Пашка очнулся, сел и неожиданно обратился к Кулику:
— Дай закурить.
Ночью, когда уже загасили лампу и керосиновый чад рассосался по темным углам и «буржуйка», остывая, закоробилась железом, в который раз за эту зиму заплакало озеро. Кому не приходилось слышать такое, тому, наверное, и не рассказать, как плачет в ночи, под павлиньим в звездах небом, замерзающая вода.

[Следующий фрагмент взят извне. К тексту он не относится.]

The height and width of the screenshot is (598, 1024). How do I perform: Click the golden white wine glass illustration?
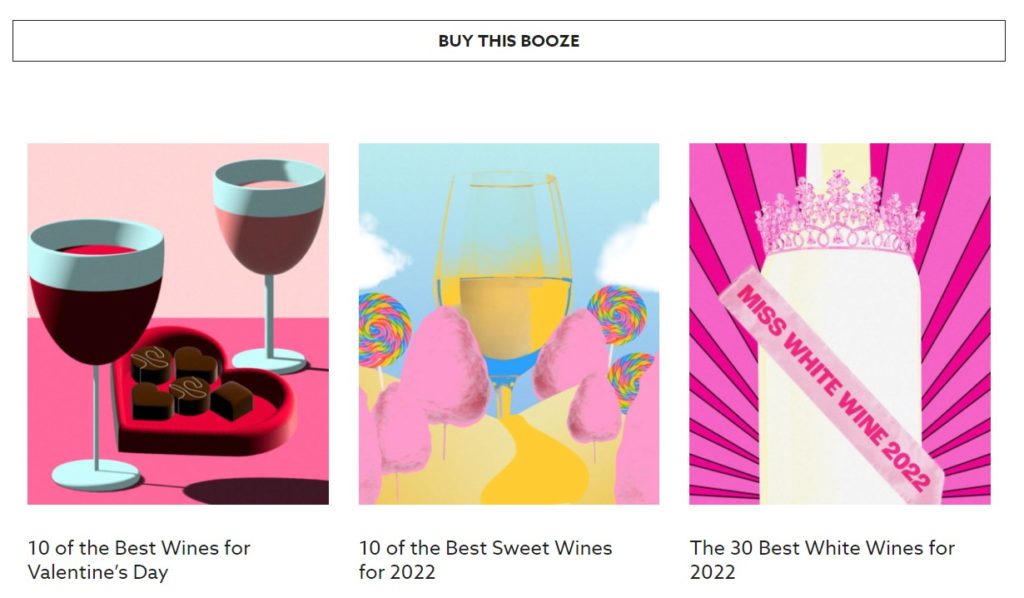point(504,287)
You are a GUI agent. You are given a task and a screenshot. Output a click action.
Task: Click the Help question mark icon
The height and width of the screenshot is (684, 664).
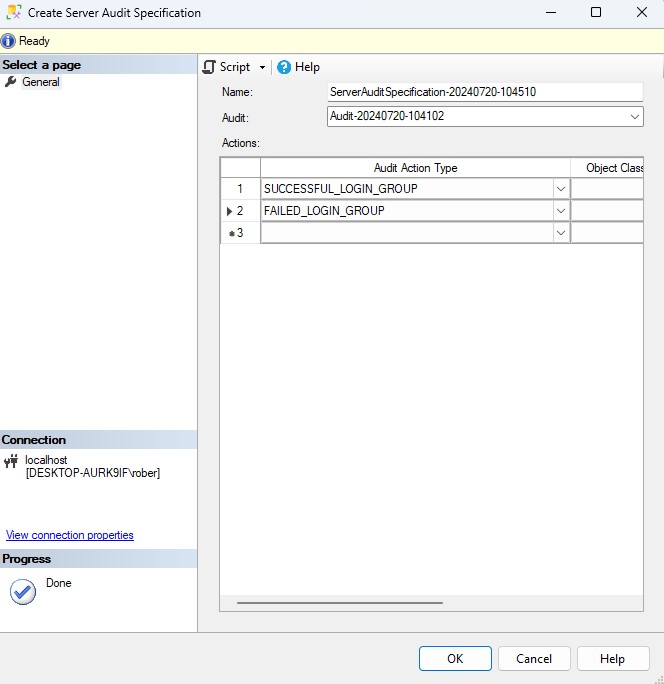point(284,67)
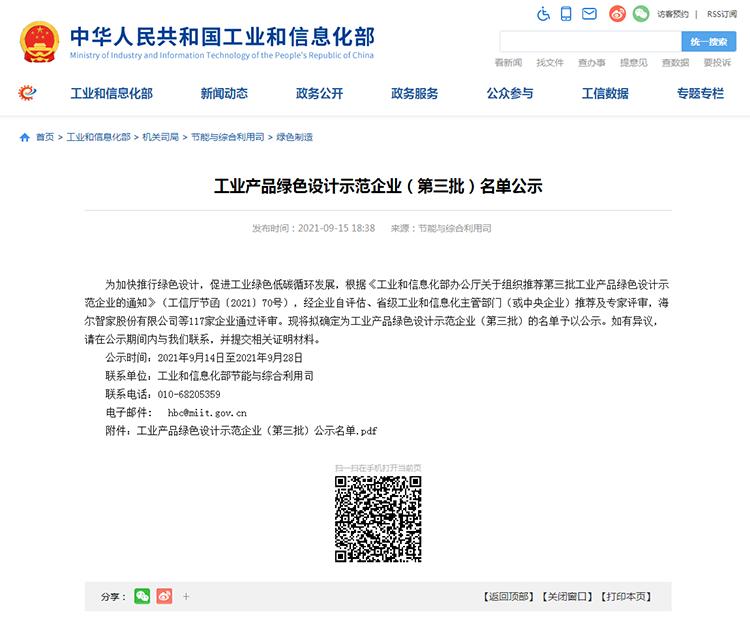Open the 政务公开 navigation menu
This screenshot has width=750, height=619.
(x=319, y=94)
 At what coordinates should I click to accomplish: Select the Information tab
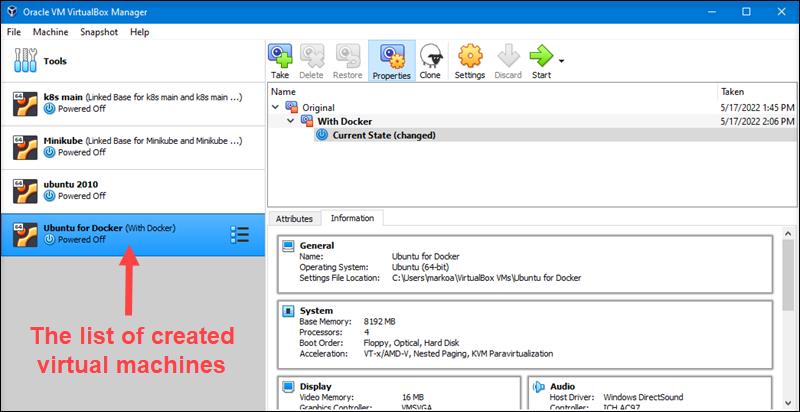click(352, 218)
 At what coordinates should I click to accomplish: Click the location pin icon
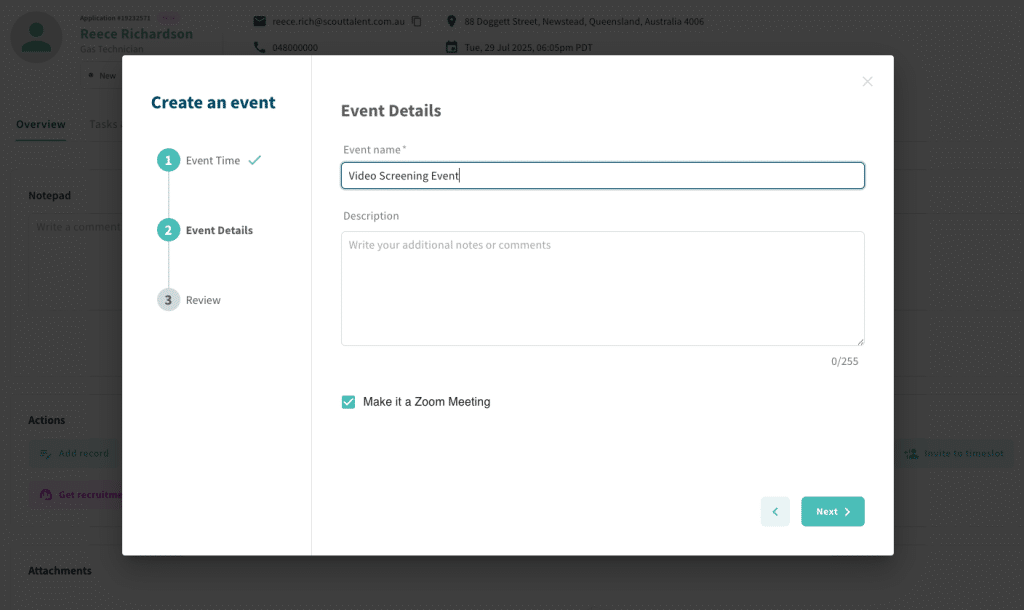(452, 21)
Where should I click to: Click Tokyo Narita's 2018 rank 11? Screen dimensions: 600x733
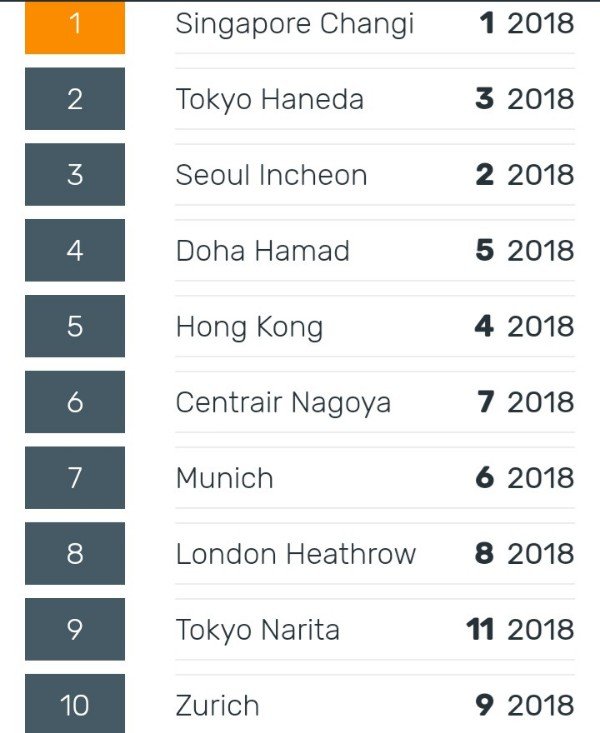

В лунном, зеленью отдающем свете где-то за полночь в ровное, скребущее расстроенными скрипками метельное дыхание ветра начинают втискиваться звуки, ни на что не похожие, перепадные сначала, а после вытягивающиеся в бесконечную, с немыслимым диапазоном линию. Вот как бы разбил кто-то хрусталь, прозвенело коротко и оторвалось, но звук не пропал совсем, а перерос свою смерть, стал карабкаться из какой-то глубины, загудел надрывно, напоминая далекий зуд мотора на крутянке, после, приближаясь, переходя постепенно на басовые, но все еще чуть нежные виолончельные струны, начал разрастаться, потек, перерезая темноту, в холодную высь, набирая прозрачность и чистоту, и наконец, обрушился над миром густущей кантиленой, забился и перешел на вопль. Может быть, так кричат гураны, чуя волнующую близость самки, или изюбр, выражая восторг своей перекопившейся силой, взывает ко всем и любуется собой, только немыслимо спокойно спать при этом, мороз трогает кожу, и внутри является печаль, тревожная и непонятная.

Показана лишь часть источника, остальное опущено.